Esta sexta-feira, a Federação dos Produtores Florestais de Portugal vai apresentar uma queixa-crime contra as anteriores direcções por várias acusaçõe

Esta sexta-feira, a Federação dos Produtores Florestais de Portugal vai apresentar uma queixa-crime contra as anteriores direcções por várias acusações, informa a Lusa.
A actual direcção decidiu apresentar a queixa-crime no DIAP depois de «três milhões de euros terem desaparecido misteriosamente», disse o presidente do conselho fiscal, Emídio Vidigal.
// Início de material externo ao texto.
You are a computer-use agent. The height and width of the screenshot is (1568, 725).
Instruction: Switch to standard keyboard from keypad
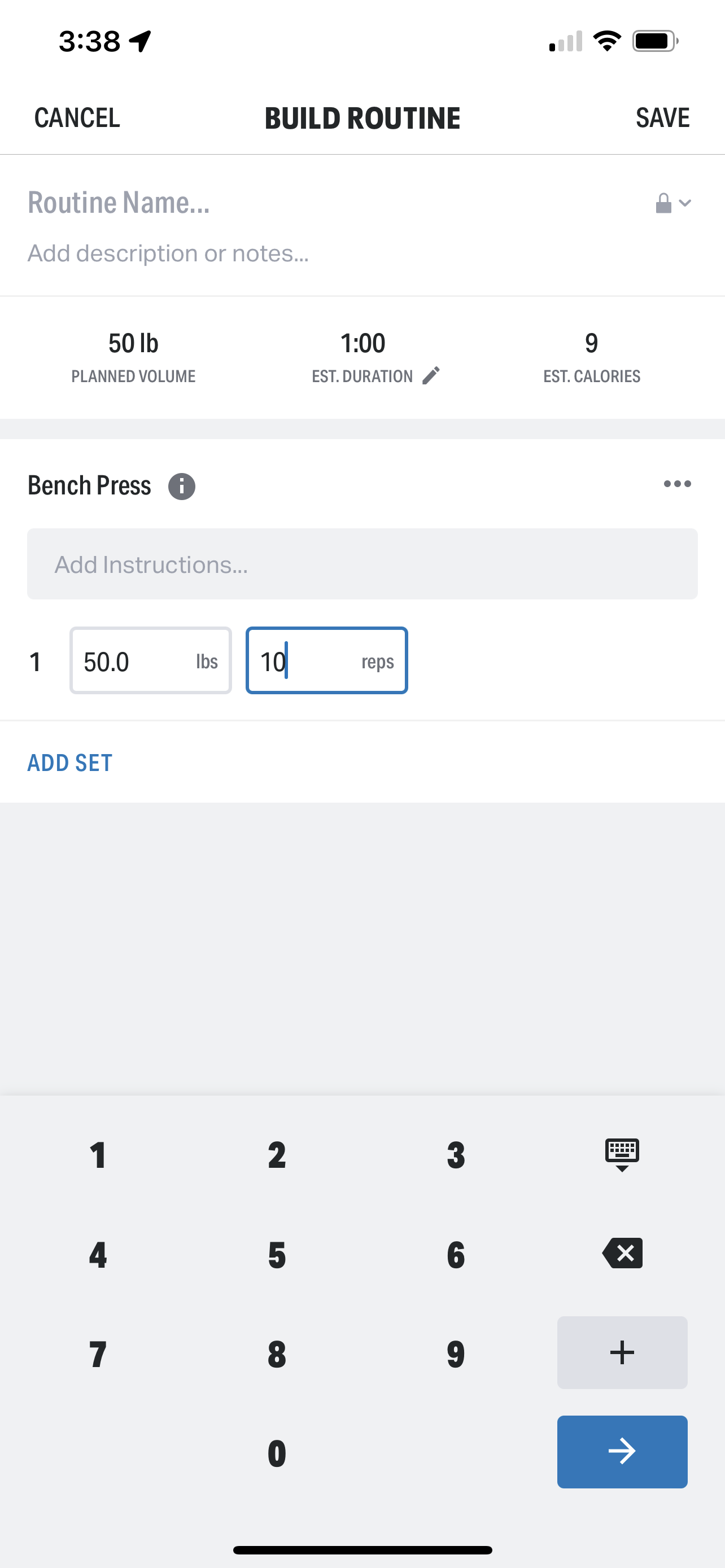pos(622,1154)
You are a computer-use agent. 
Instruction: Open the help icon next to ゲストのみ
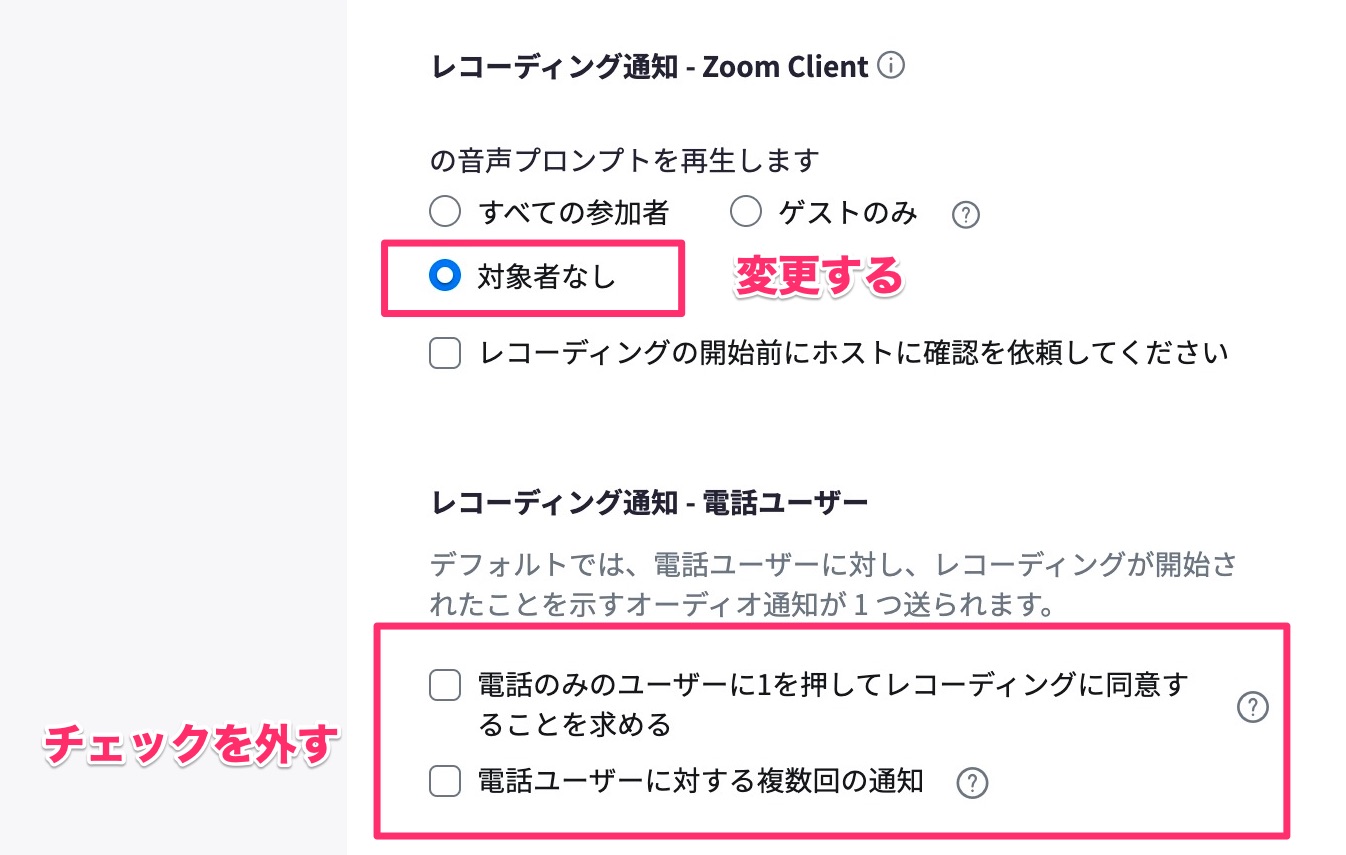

Este dirigente acusa dois anteriores directores de retirarem «verbas da Federação para as suas contas particulares: uma transferência de 250 mil euros num caso e cerca de 100 mil euros» noutro.
A queixa-crime denuncia ainda outra apropriação ilegal, que envolve um anterior director da Federação, suspeito de adquirir um camião para trabalhos florestais com verbas da instituição.
Parte das verbas alegadamente desviadas pelos anteriores directores têm origem no Fundo Florestal Permanente e no Instituto de Financiamento da Agricultura e Pescas, explicou o responsável fiscal da Federação.
Os actuais responsáveis dizem ter detectado a prática de um conjunto de questões que levantam suspeitas, como o desvio de documentos, utilização indevida de fundos públicos, desaparecimento de documentação, a utilização de assinaturas falsas, entre outras alegadas irregularidades.
O Ministério da Agricultura, através de fonte da Secretaria de Estado das Florestas, não quis, para já, comentar esta matéria.